SOURCE EXTRACT:

================

The author has demonstrated an ability to not be afraid of some explicit and graphic detail. That was wonderful. All too often I read debut novels where the author is clearly holding back.  They can sometimes be skittish of all sorts of things – from sex scenes to necessary plot points to character development that might give us Creepy Rob Lowe instead of directv-painfully-awkward-rob-lowe-commercialHandsome Rob Lowe.  That is not the case here. Is there room for refinement, sure. But no book is perfect. There was a clear plan for the characters and we are given a great introduction to a number of characters who can easily serve as the next few installments, without feeling like the characters were afterthoughts merely for the purpose of providing the fodder for the next book. Instead, they served purposes beyond just being there ready for an installment of their own. I loved that aspect. We are given some back story for many of them so that it should be easy to nurture an attachment, and thus be left clamoring for an installment dedicated to each of them. Sabin, Jared, Dorian – all have great potential and I was left wanting more from each.

================

SOURCE EXCERPT:
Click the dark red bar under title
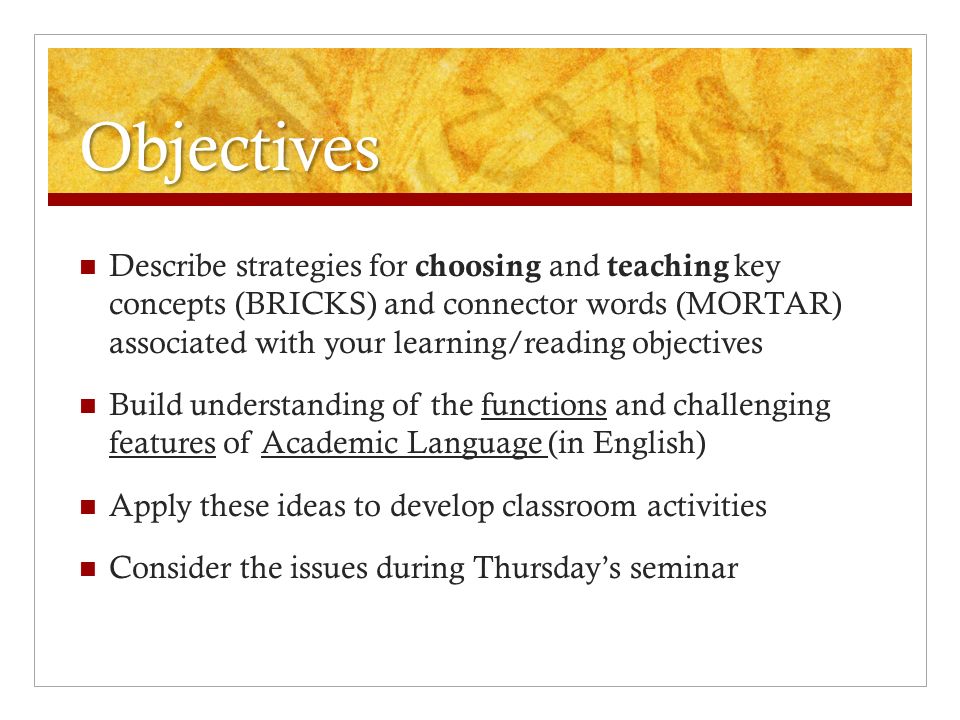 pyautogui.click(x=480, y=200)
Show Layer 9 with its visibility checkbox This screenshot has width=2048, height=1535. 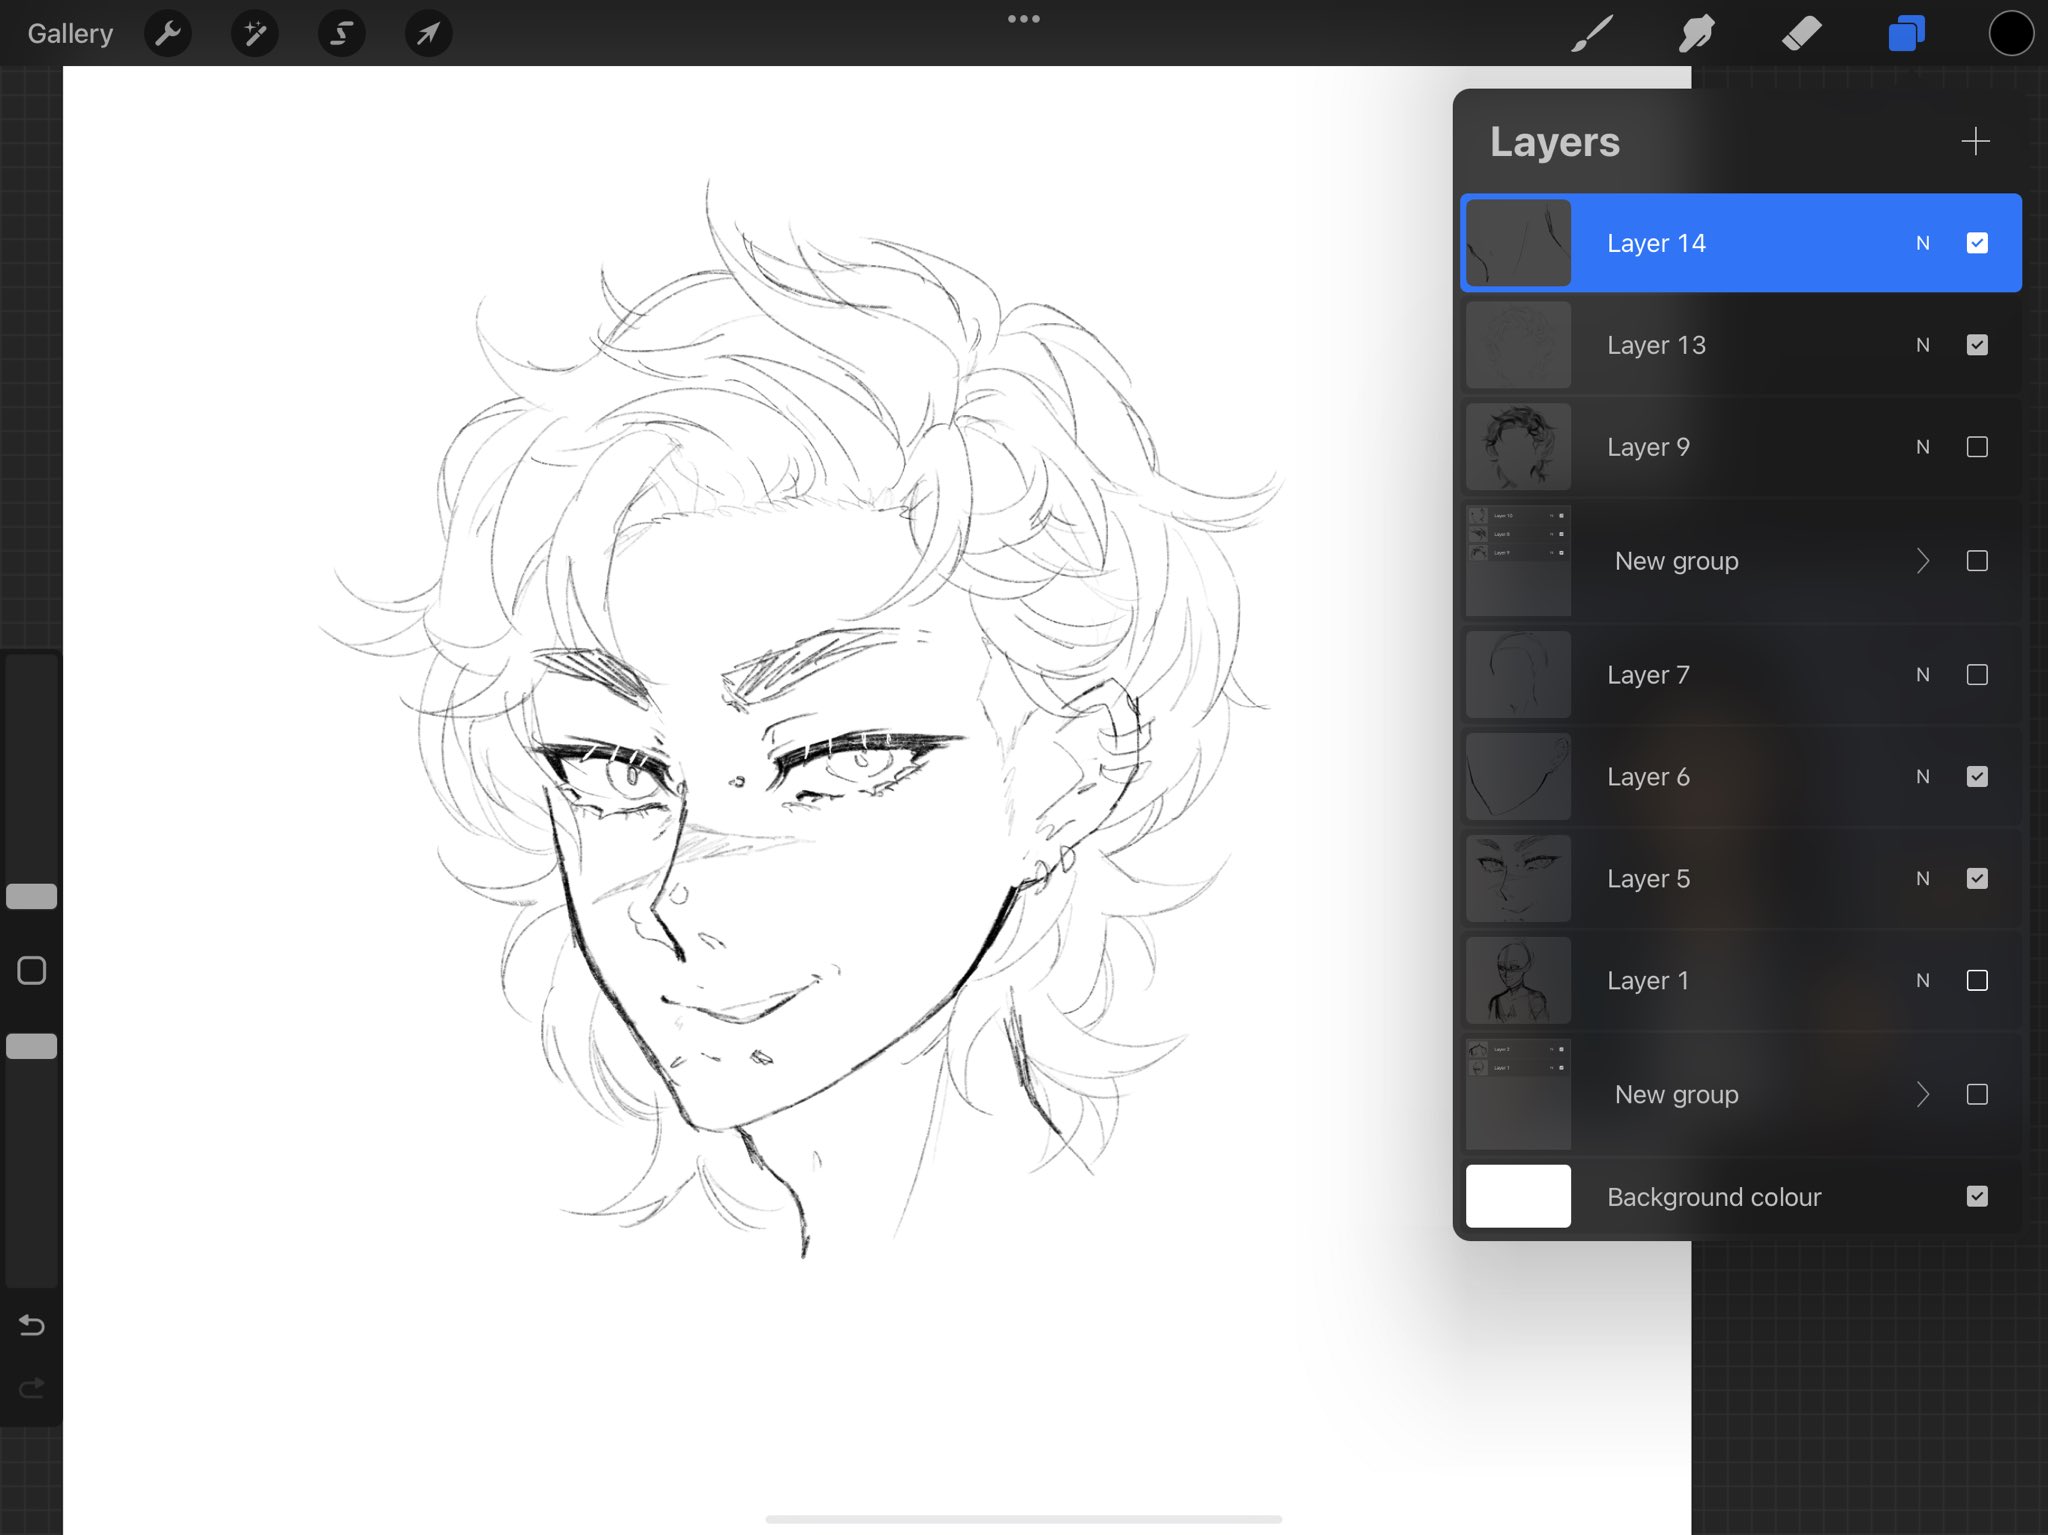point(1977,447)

================

WHAT NEEDS TO BE DONE:
Which three characters does the book review name as having great potential?

THE SOLUTION:
Sabin, Jared, and Dorian.